*** GIVEN DATA ***

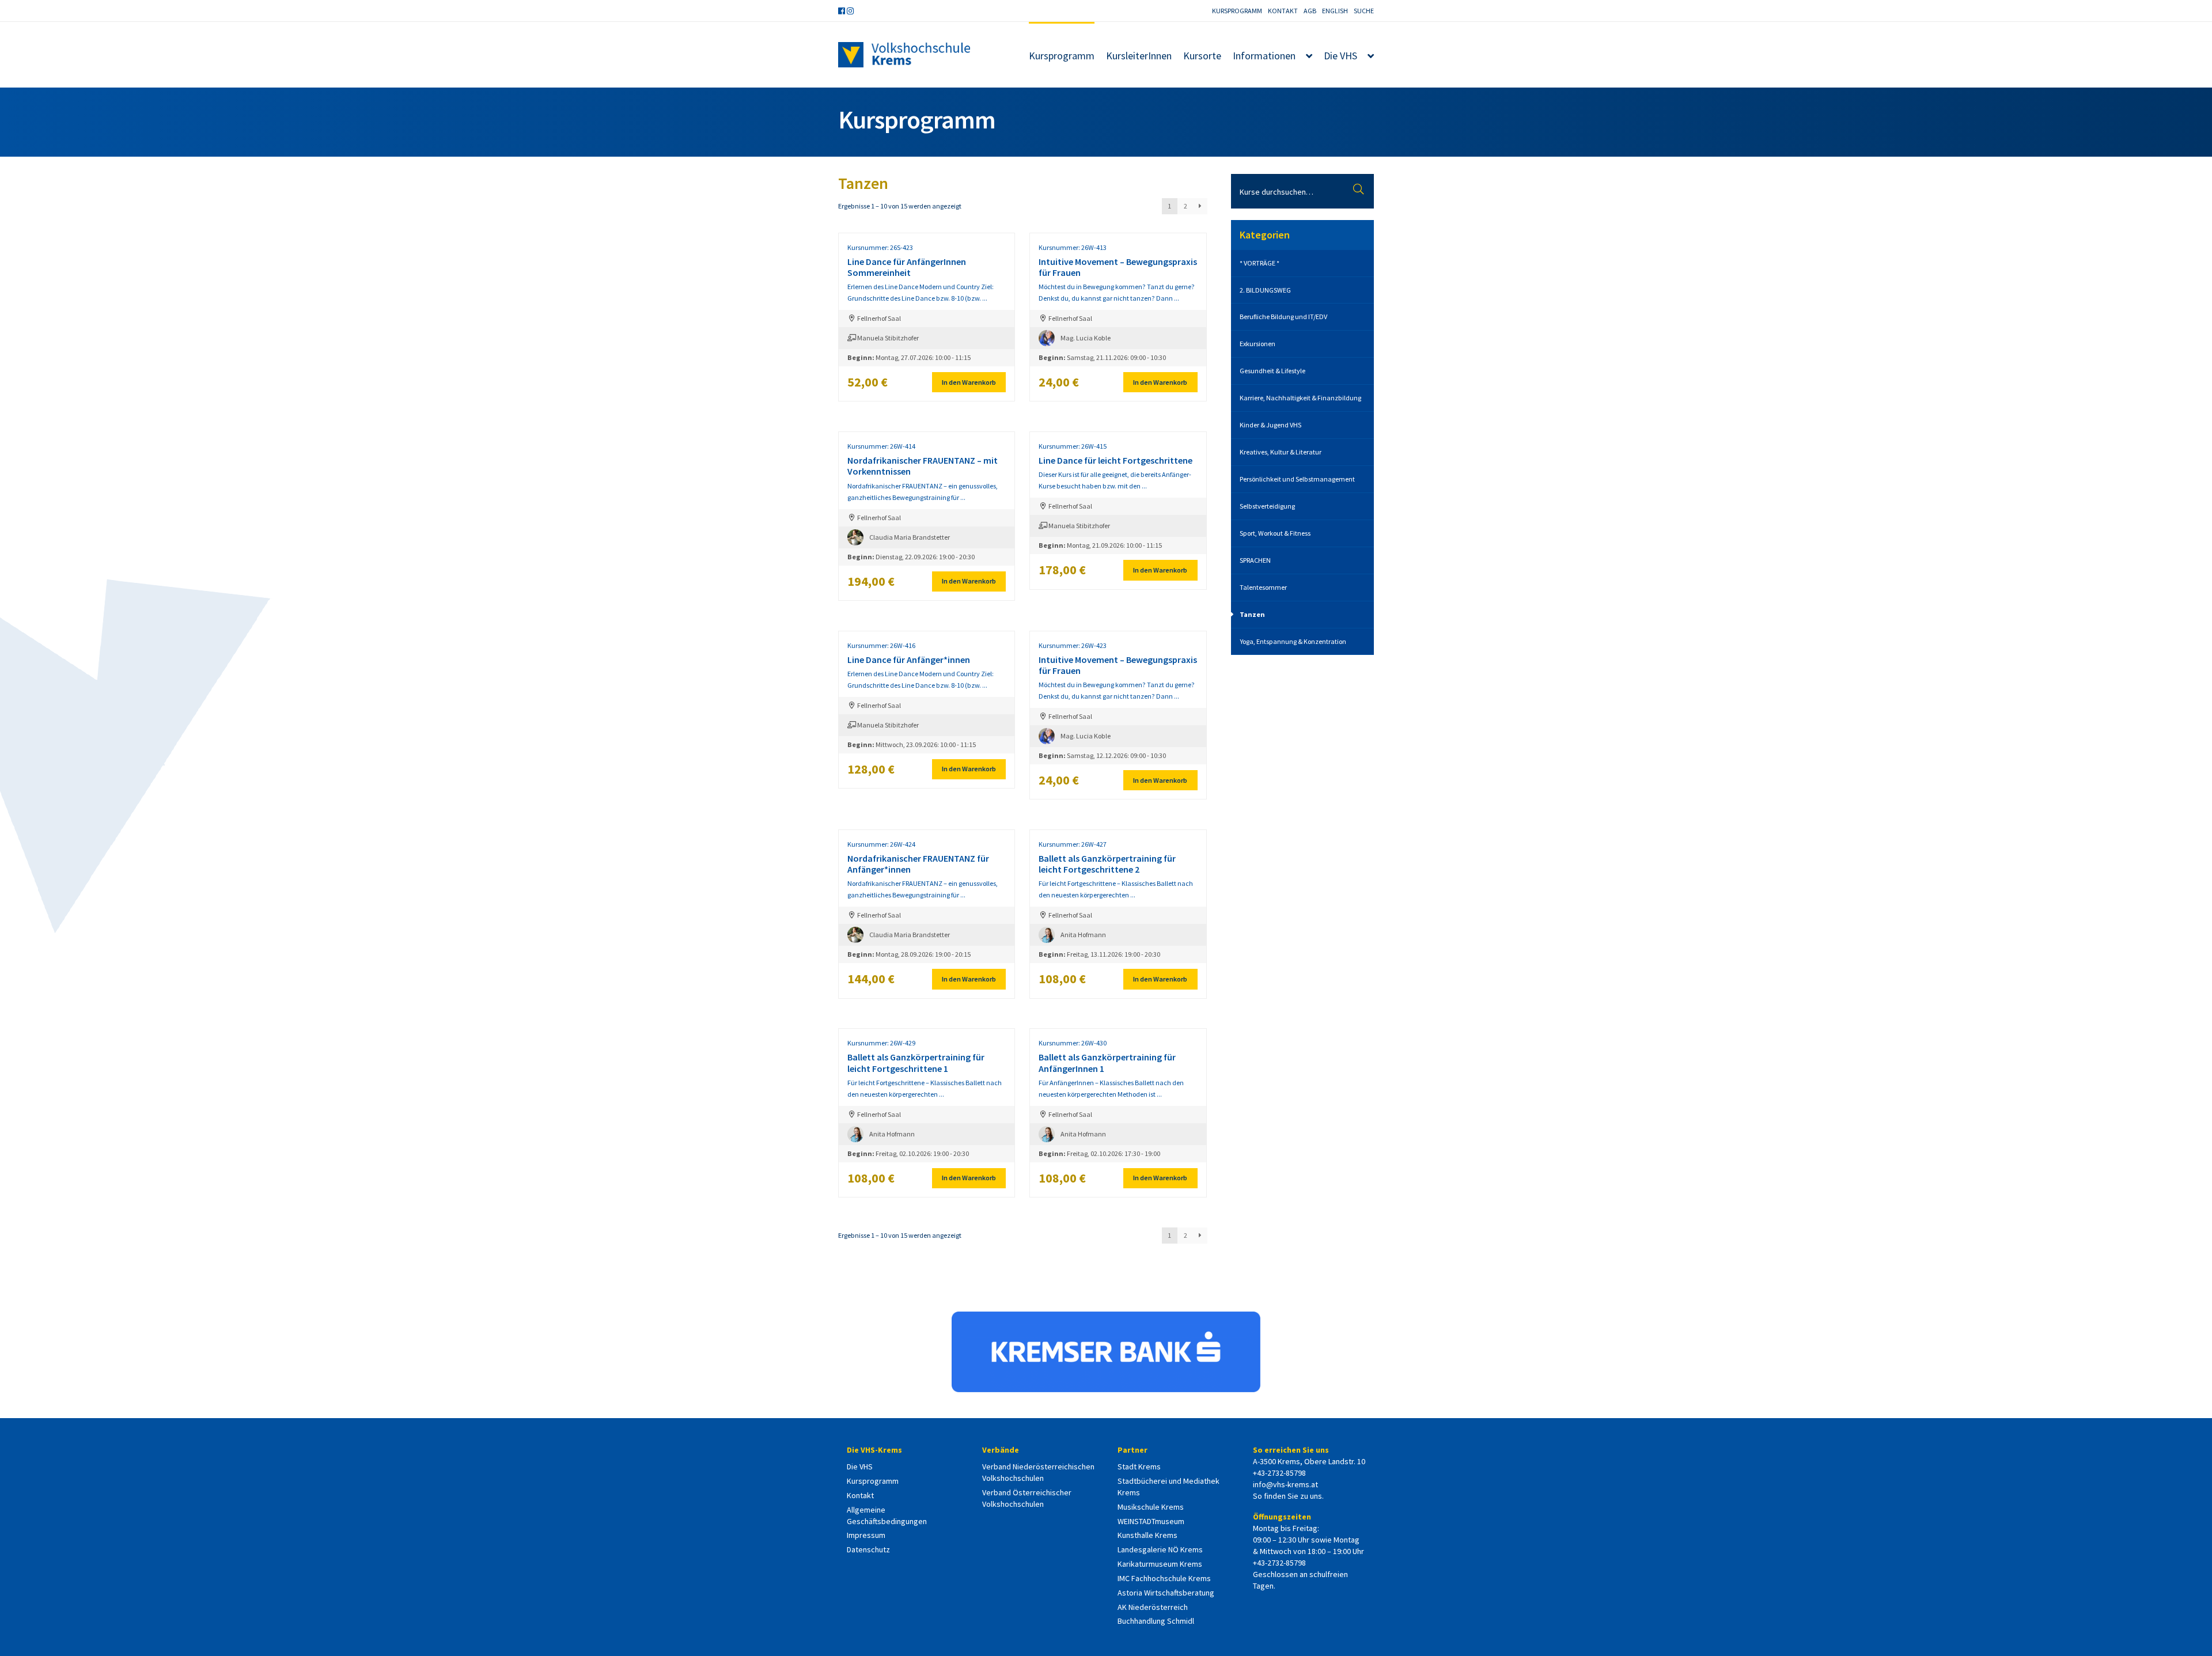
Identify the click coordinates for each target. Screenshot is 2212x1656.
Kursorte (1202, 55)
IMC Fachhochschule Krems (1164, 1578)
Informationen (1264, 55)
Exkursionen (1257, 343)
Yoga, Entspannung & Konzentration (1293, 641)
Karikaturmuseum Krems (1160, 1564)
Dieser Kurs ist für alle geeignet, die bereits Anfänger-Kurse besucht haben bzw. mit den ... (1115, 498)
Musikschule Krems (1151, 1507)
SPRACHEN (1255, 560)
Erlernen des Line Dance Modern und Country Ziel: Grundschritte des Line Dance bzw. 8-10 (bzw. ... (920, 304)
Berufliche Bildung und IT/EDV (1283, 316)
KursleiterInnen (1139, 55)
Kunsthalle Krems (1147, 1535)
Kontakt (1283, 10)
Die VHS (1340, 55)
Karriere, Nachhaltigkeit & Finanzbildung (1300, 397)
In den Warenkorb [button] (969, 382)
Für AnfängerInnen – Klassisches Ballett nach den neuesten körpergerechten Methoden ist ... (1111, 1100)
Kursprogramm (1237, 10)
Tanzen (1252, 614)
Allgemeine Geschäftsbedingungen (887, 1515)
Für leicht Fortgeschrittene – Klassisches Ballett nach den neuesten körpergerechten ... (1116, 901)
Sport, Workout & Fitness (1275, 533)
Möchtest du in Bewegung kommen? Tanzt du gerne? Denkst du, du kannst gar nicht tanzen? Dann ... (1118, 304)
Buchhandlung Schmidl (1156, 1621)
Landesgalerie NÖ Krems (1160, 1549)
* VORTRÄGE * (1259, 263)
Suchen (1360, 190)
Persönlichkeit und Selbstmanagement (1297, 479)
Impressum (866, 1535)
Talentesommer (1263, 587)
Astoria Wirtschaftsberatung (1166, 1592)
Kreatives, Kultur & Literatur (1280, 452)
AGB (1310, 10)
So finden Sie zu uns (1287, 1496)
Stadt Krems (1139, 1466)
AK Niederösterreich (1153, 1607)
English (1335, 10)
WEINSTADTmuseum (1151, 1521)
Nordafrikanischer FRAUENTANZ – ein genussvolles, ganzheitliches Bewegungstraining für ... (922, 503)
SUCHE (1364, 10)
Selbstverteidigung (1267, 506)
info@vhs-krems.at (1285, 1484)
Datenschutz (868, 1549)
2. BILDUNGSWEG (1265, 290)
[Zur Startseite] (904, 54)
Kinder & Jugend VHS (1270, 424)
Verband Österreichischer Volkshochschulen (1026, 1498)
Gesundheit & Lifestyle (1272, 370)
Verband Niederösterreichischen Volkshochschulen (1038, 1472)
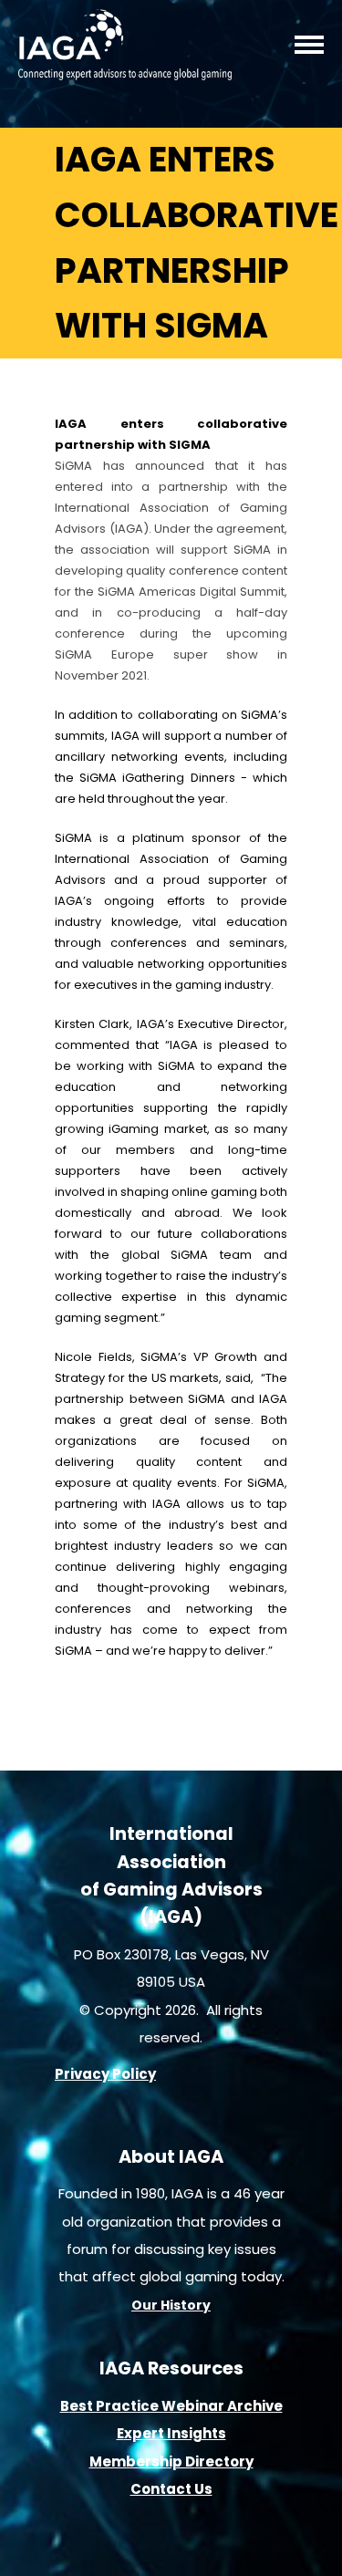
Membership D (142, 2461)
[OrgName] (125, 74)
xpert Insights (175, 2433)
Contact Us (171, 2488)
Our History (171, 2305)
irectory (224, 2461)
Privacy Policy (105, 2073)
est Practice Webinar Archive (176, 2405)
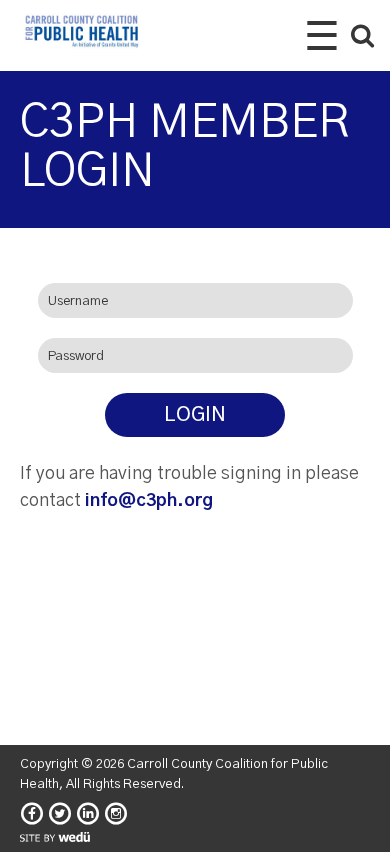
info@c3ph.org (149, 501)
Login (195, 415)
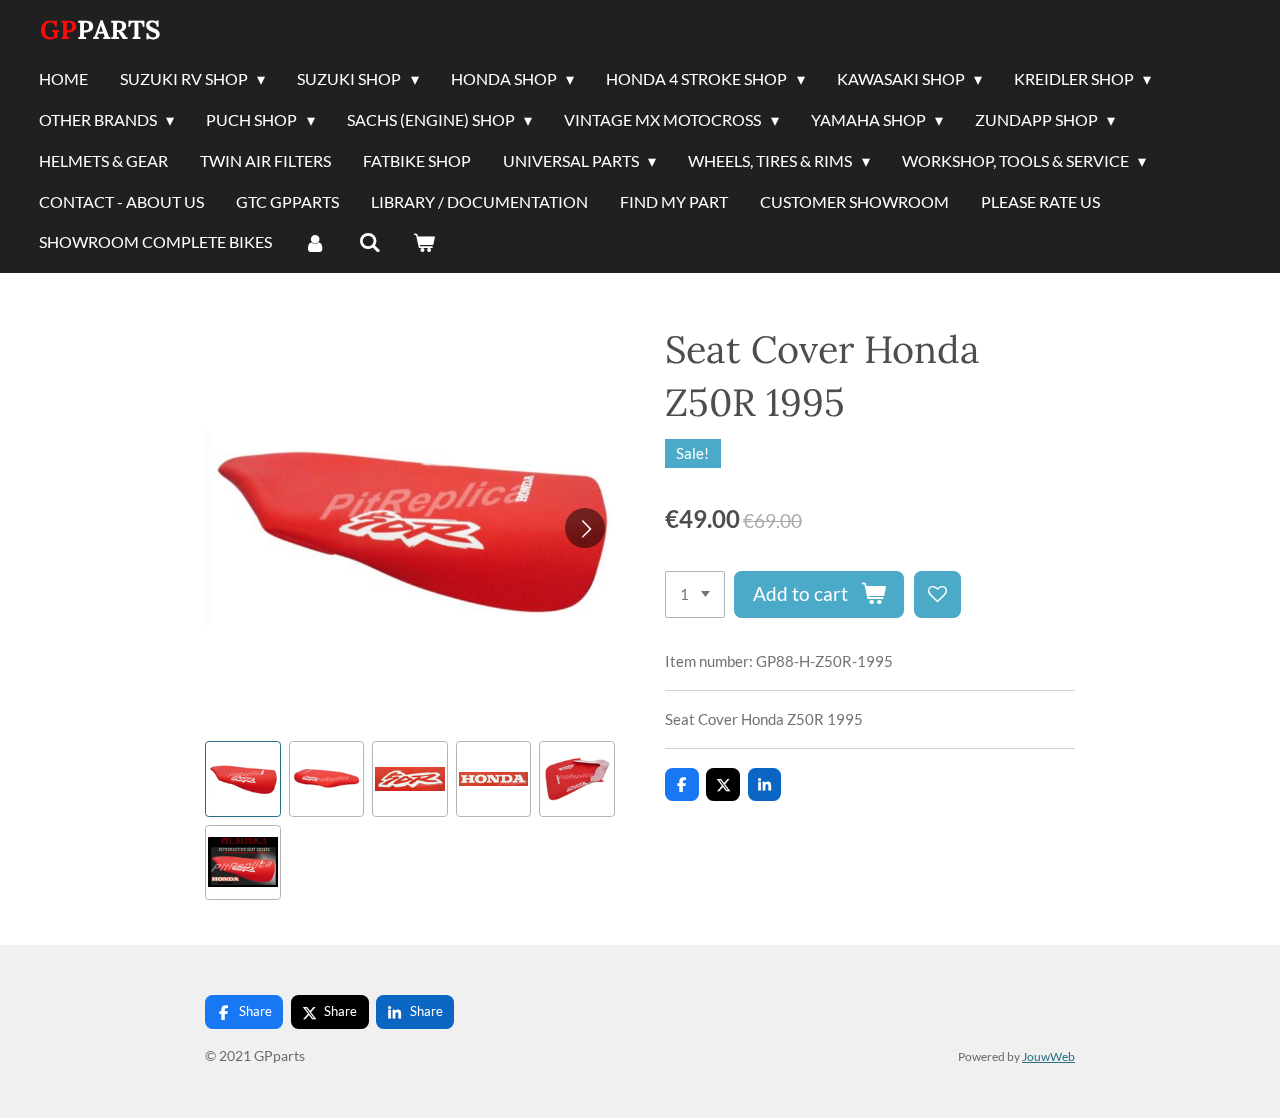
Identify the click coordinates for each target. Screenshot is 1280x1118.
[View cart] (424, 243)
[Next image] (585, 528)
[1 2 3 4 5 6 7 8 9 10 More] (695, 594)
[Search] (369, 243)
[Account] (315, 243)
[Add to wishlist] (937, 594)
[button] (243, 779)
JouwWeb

***

Within the entries above, report how many lines contain the word "Verband"; the figure is all that is wanted.

WRITTEN SOLUTION: 2